With this in mind, it has been argued within the data centre industry that a more traditional approach to security is unable to scale across diverse environments. 

“Nor can it maintain consistency in access control,” Stuart adds. “Zero trust provides a framework for maintaining unified policy enforcement regardless of resource or user location.

“This approach shifts the focus from location to identity and context when granting access. It keeps data centres secure even as workloads move across platforms or new endpoints are added. 

“It also makes it easier to meet new regulatory standards, which now expect constant monitoring and clear policies at every level of the infrastructure.”

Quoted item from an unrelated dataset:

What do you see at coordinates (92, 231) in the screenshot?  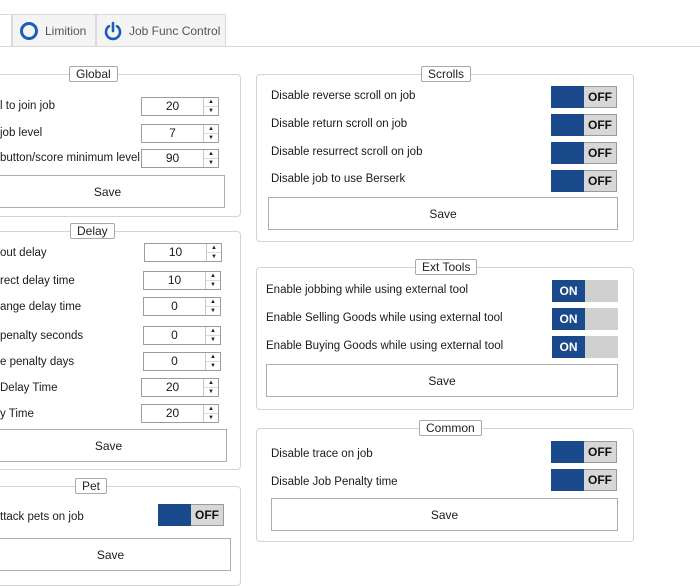 I see `delay-legend: Delay` at bounding box center [92, 231].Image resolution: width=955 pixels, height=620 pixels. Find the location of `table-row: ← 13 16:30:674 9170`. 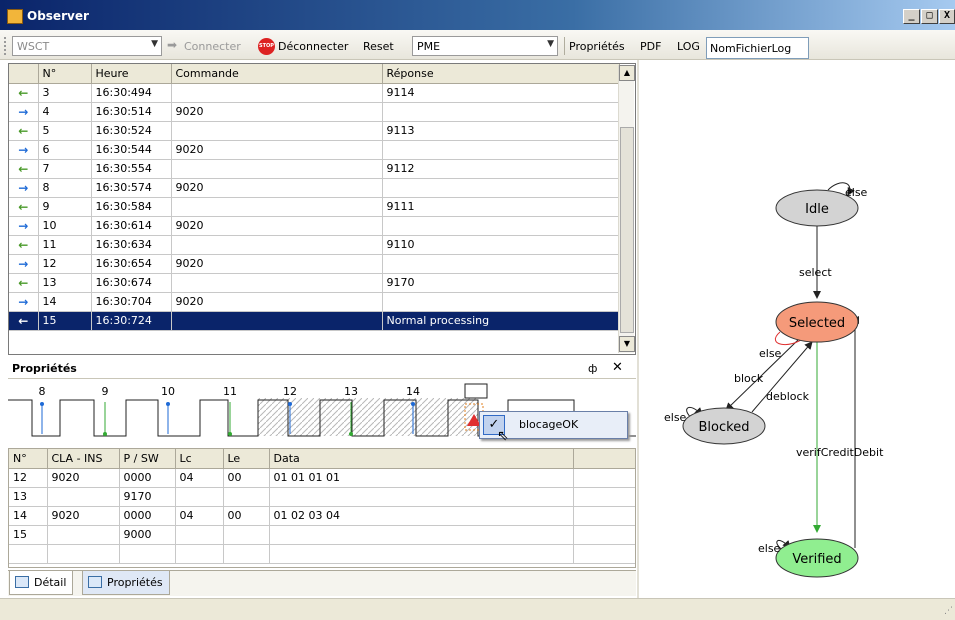

table-row: ← 13 16:30:674 9170 is located at coordinates (314, 283). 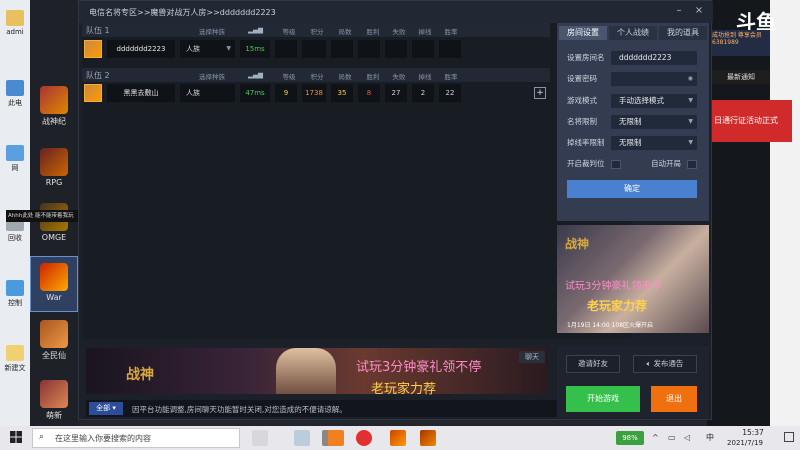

Redefining data centre cybersecurity

In order to be effective, Stuart explains that zero trust requires visibility. 

Image: Getty

A clear example that he gives is micro-segmentation, a network security method that isolates secure zones within a data centre or cloud environment. These zones each have their own access rules so that, if an attacker breaks into one area, they cannot access the rest.

“In a flat network, once someone gets in, they can often slip between systems unnoticed,” Stuart says. “Micro-segmentation prevents that by applying strict, context-aware rules at the workload level, so even internal traffic gets checked.

“Crucially, this requires full visibility into east-west traffic, internal communications that traditional perimeter defences typically ignore. Zero-trust environments leverage micro-segmentation to inspect and control these flows in real time, using enforcement points embedded in the network fabric or hypervisor. 

Micro-segmentation is also able to be more flexible when paired with identity-aware networking and automated policy tools.

“The result is not only improved threat containment but also better monitoring, anomaly detection and forensic capability.”

Image: Getty

As data centres enter further into public consciousness, keeping them safe becomes even more important. As infrastructure requirements and AI workloads continue to evolve, interconnected services will need more robust risk management. 

“Zero trust redefines security as a continuous process of validation. It enforces identity-driven access, inspects traffic at all layers and treats every request, even from within as potentially hostile,” Stuart explains. 

“For data centres, this means greater control, enhanced visibility and resilience that can scale with complexity. 

“The question facing IT leaders is no longer whether to move toward zero trust, but how soon they can afford to make the transition.”